In conclusion, the administration of a nutraceutical supplement based on omega-3 polyunsaturated fatty acids combined with vitamins, antioxidants, and minerals during a 3-month period in patients with glaucoma using chronic instillation of antihypertensive eye drops may be an effective and well-tolerated treatment for the dry eye syndrome. Further studies with a longer treatment period and a better design, such as randomized controlled trials, are necessary to assess the long-term effects and confirm the effectiveness of this supplement. This nutritional supplement, however, may be a clinically valuable additional option for dry eyes in patients with glaucoma using antiglaucoma eye drops.
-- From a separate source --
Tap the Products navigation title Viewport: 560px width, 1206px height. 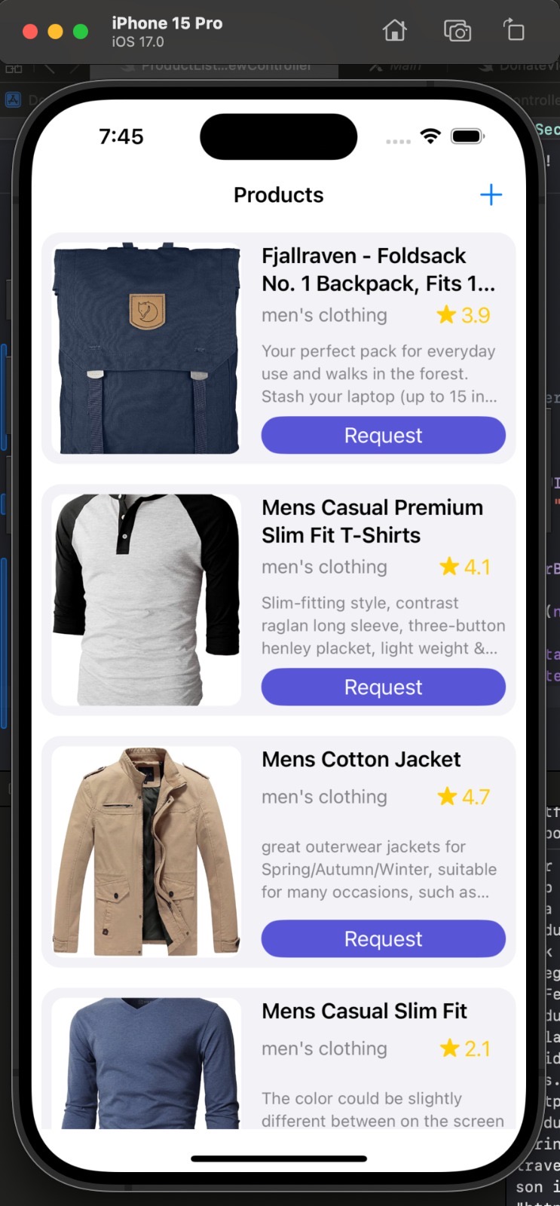[x=278, y=194]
This study was supported by Brudy Laboratories, Barcelona, Spain. The participation of the sponsor was limited to distribution and collection of the case record forms from the participating ophthalmologists, but without any involvement in the tasks of creating the database, performing the statistical analysis, interpreting the results, or writing the article. The author thanks Sergi Mojal for statistical analysis, Marta Pulido, MD, for editing the article and editorial assistance, and Jaime Borras, MD, for monitoring the trial. Members of the Dry Eye In Glaucoma Study Group (DEIGSG) are as follows: Jesús Tellez-Vazquez, Isabel Romagosa Robles, José Pinós Rajadel, José Miguel Camacho, Manuel Camacho Sanpelayo, Jorge Saa Gómez, Mariano Royo Sans, Eloísa Mejías González, Mariona Darné Freixenet, Hassane Ismail Hamed, Montserrat Gaya Catasús, José Manuel Navero Rodríguez, Carmen del Pozo Rodríguez, C Kaan Uzun Ozkok, Emanuel Marco Bogado, Marta Nadal Vall, Patricio M Aduriz Lorenzo, Pedro Pérez Reyes, Edurne Etxeandía, Antonio Raez Vázquez, Eduardo Conesa, Sara Ortíz Ortigosa, Juan Junceda Moreno, José Mora Castilla, Sergio Pinar Sueiro, Amagoia Arteagabeitia, Javier Paz Moreno, Luciano Donzis, Juan Antonio Jiménez Velázquez, José Javier García Medina, José Zamora Barrios, Alfonso Quinteiro Alonso, Maria Soledad Leonato Domínguez, Jonatan Amián Cordero, Ana Piñero Bustamante, Osvaldo Guevara, Katia Llanos, María Iglesias Álvarez, Maria Dolores Mosqueira Zamora, Mónica Vásquez Barrero, Maria Asunción García Medina, Juan Fco. Ramos López, Sebastián Alarcón Díaz, Emilia Sánchez Blanque, Constanza García Torres, José M Gutiérrez Iglesias, Manuel Roldán, Carmen Junceda Moreno, Tomás Parra Rodríguez, Kattia Sotelo Monge, Vanesa Cuadrado Claramonte, Maria Montserrat Miró Roig, Robert Arranz Fernández, Isabel Esturi Navarro, Patricia Udaondo, Juan Marín Montiel, Aitor Lanzagorta, Ángel Luís López Ramos, Fernando Hernández Pardines, Maria José Grech Ríos, Maria Victoria Montoya Alfaro, Gema Pacheco, Ruymán Rodríguez Gil, Pedro Pablo Rodríguez Calvo, and Ignacio Montero Espinosa.
The author and the DEIGSG members state that they have no conflicts of interest, or proprietary or financial interests in the products mentioned in this work.